At Children’s Court, hearings would last 5 minutes. Birth Parents would meet their lawyers for the first time a few minutes before their hearing. Lawyers for foster children would be paid the lowest hourly rate for any attorney in the county, creating a weak incentive for highly skilled attorneys to engage in child welfare.
If I Wanted Foster Care to Fail:
Caseloads of Contract Social Workers would not be cross checked across county lines. Contract social workers will have many cases beyond what is allowed. Abused and neglected children would then receive minimal contact, or assistance from their social worker. Those entrusted to monitor such things would turn a blind eye.
If I Wanted Foster Care to Fail:
I would move abused and neglected children to 4 or more homes during their time in foster care. The norm would be minimal stability, bonding, or nurturing at this horrible time in their lives.
Foster children would be given minimal information regarding their cases or dispositions. Anxiety and depression, caused by bad policies and apathy, would be typical.
Concepts such as “Fast Tracking,” would be ignored by judges and social workers alike, who give birth parents 3rd, 4th, 5th, even 6th chances over several years.
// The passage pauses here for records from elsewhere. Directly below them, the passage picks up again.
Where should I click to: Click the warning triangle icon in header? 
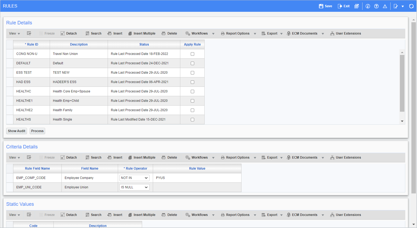click(385, 6)
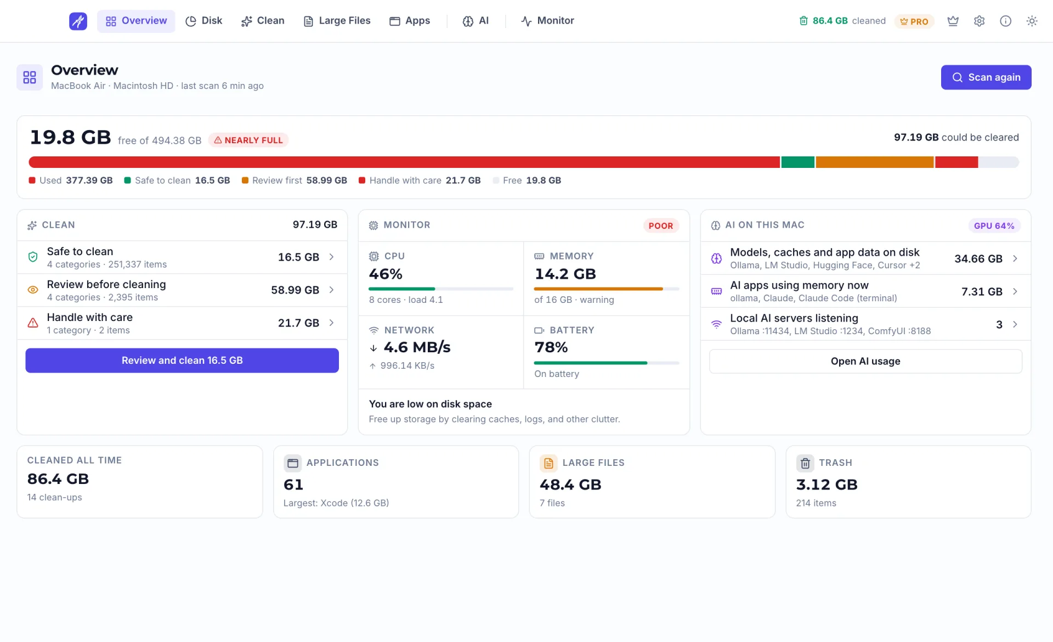Expand Safe to clean row chevron
This screenshot has height=642, width=1053.
click(x=331, y=257)
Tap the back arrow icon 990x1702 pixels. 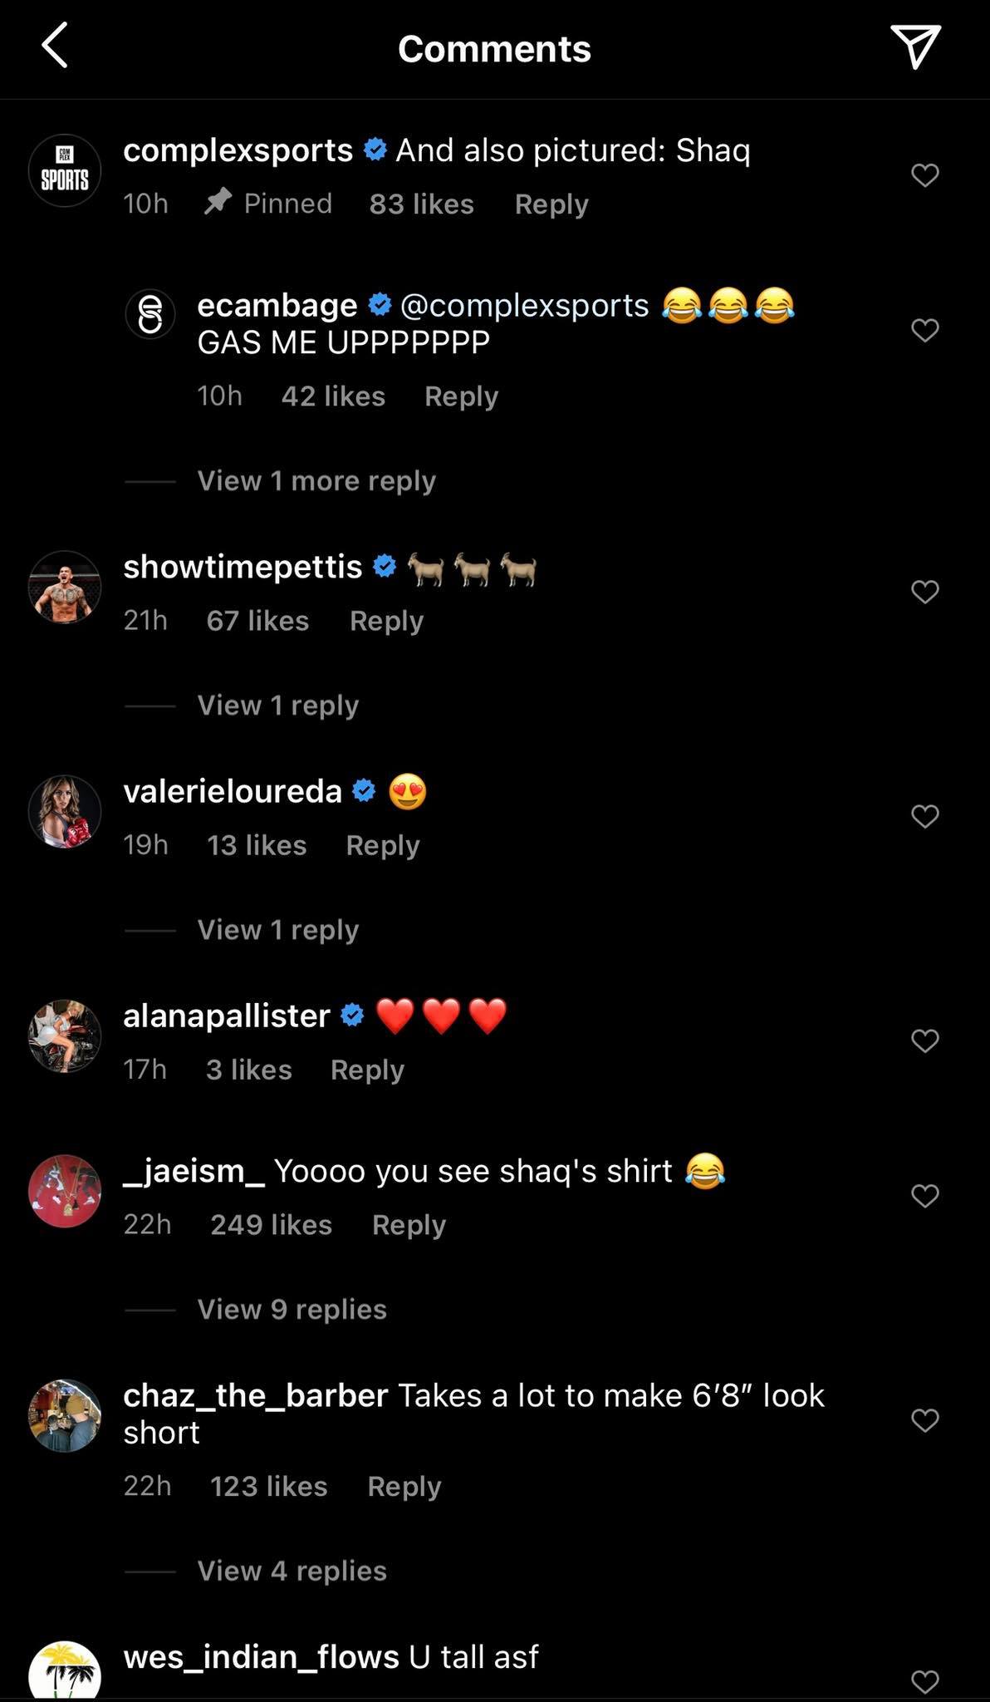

Frequent delays, all in the name of “keeping the family together,” would do exactly the opposite.
If I Wanted Foster Care to Fail:
I would believe politicians when they say we are well on the way to fixing things, even though they said the same thing year after year, while hiring 5 new heads of Children’s Services during the past decade, http://californiaschildren.typepad.com/californias-children/2011/08/trish-ploehn-56-chief-of-the-los-angeles-county-department-of-children-and-family-services-is-expected-to-be-reassigned-to.html while repeating the same old promises we call lies.
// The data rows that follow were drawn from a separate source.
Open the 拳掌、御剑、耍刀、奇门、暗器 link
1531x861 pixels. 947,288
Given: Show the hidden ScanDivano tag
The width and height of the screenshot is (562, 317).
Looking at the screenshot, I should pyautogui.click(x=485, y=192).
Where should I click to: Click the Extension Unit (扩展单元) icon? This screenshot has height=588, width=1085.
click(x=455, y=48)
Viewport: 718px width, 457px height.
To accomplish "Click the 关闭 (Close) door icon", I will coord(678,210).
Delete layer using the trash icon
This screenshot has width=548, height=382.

I would accept as gospel, policy decisions originating from university and communications think tanks, from ‘scholars’ and ‘experts,’ who live as far away from MLK Blvd, Korea Town and Santa Ana as class and money provide.
A professor or Esteemed Professional who adopted a foster child cared for by nannies, would be a consecrated expert. Yet the foster parent from Santa Ana, who raised 3 children to productive adulthood, would be locked out of any discussion, because of difficulty with English fluency, problems negotiating a prominent universities map, and difficulty arranging child care for 12 hours.
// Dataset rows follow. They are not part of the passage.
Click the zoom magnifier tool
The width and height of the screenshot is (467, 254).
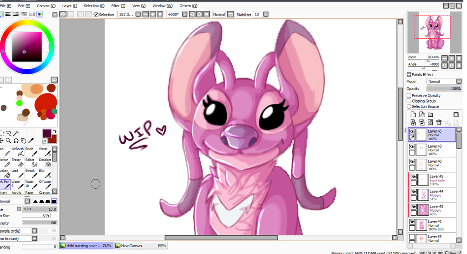(x=9, y=141)
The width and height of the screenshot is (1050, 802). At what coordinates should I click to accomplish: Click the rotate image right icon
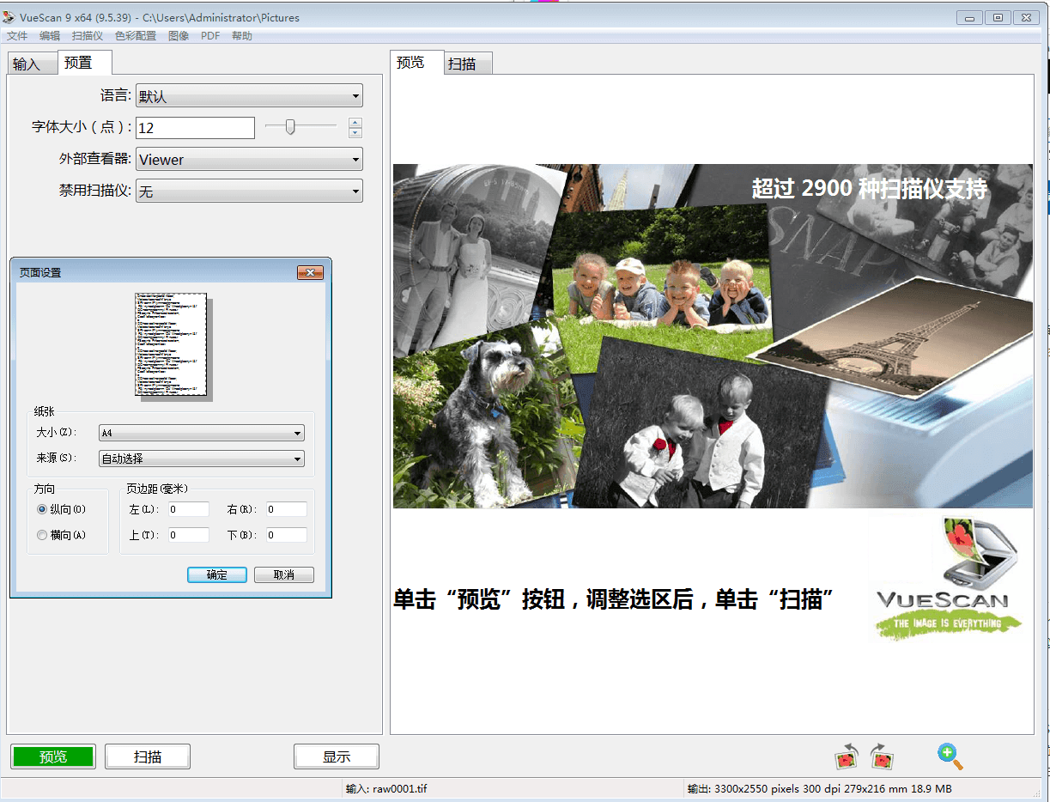point(882,756)
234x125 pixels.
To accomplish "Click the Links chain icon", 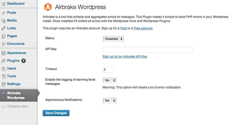I will (x=4, y=28).
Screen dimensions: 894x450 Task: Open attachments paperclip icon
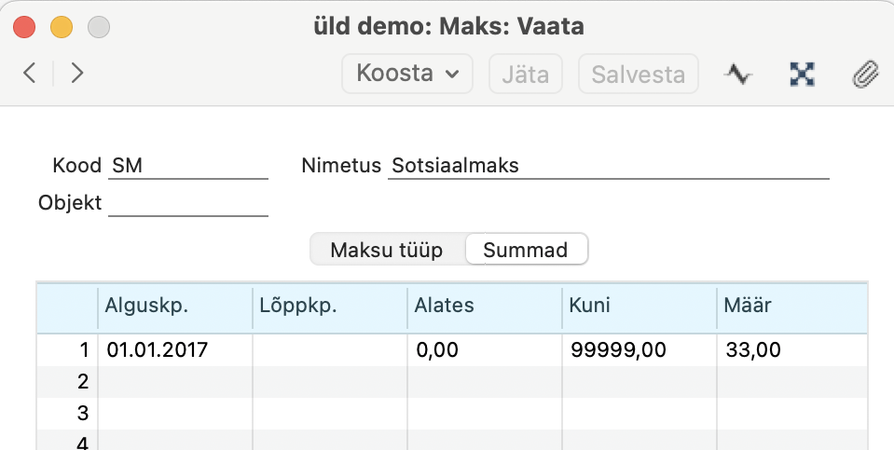point(865,74)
If I Wanted Foster Care to Fail:
In a huge county like Los Angeles I would assign 1 or 2 newspaper reporters, to occasionally cover events regarding foster care, child abuse, and family court.
Foundation publicists, and sideways talking politicos, would control the conversation. Investigative journalism would be minimized as non-news worthy, ‘solution based journalism’ (Foundation Speak), would rule the Huffingtons.
If I wanted Foster Care to Fail:
Not one birth parent would ever be held legally accountable, for making false accusations against the foster parents who care for their child. The damage such false accusations cause to children, would be considered a normal part of the business of child abuse. Lying, and false accusations by a birth parent, would be met by a slight admonishment and lecture, without consequences, or other measures of deterrence.
If I Wanted Foster Care to Fail:
I would teach Foster Children, Foster Parents, and Social Workers to ignore hypocrisy, and accept lies, stupidity, and deceit as a normal part of Children Services, something impossible to change. I would teach that the only way an idealistic worker could survive and continue, is by accepting defeat.
Pathetic money wasting programs such as “Wrap Around,” and poorly run programs like “Family Preservation,” would never be challenged, or improved. An alliance of vested financial interests, along with government monitors, who fear answering for their failures, would continue year after year.
Such programs and agencies would provide owners, a top 1% income, and lifestyle, which the typical foster child, will never know, and only dream of ; “ …from just across the bay.”
So Basically, it’s this.
If I Want Foster Care to Fail:
I Would Do Nothing at All. I Would Do Nothing at All. I Would Do Nothing at All.